Frank Stoltze: Officials say the deaths occurred from 2004 to 2007. They would not immediately say how or where. In an interview with KPCC, immigration enforcement chief John Morton acknowledged problems with the way the government detains immigrants.
John Morton: It is decentralized, it is disjointed, you know it doesn’t have a uniform rhyme or reason to it.
Stoltze: In six years, more than a hundred people have died in immigration facilities. Morton said the agency’s seeking to provide better medical care, and to house non-criminal undocumented immigrants somewhere other than jail facilities.
Morton, whom President Obama appointed in February, also said he’s ended quotas for capturing fugitive illegal immigrants. At the same time, he promised more deportations as his agency works more closely with local jails to identify illegal immigrants.
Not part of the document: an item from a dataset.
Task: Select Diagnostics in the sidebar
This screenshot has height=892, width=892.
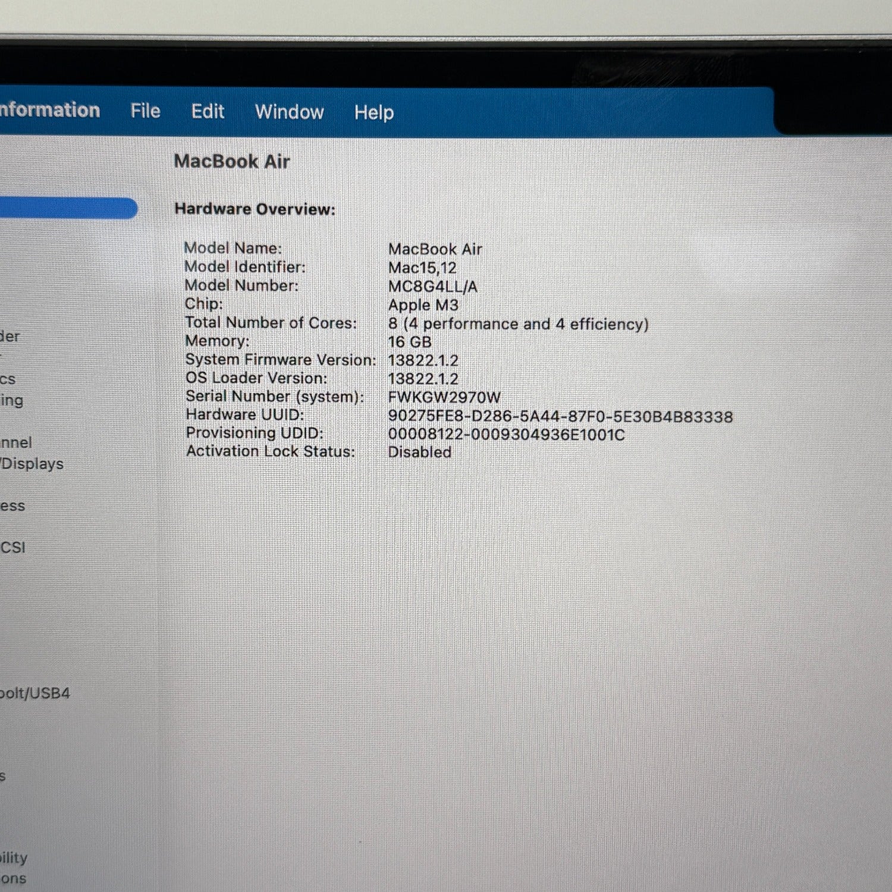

Morton: We are focused first and foremost on serious offenders and the worst of the worst, but I don't want to suggest that simply because simply because someone has committed a less serious offense that that is somehow is a pass for remaining in the country, particularly if you are already here unlawfully.
Stoltze: Under a new federal program scheduled to start next month, officials plan to check the immigration status of everyone booked into Los Angeles County Jail, not just people convicted of crimes. Immigrant rights activists say the program will lead to the break-up of more families who’ve lived and worked in the region for decades.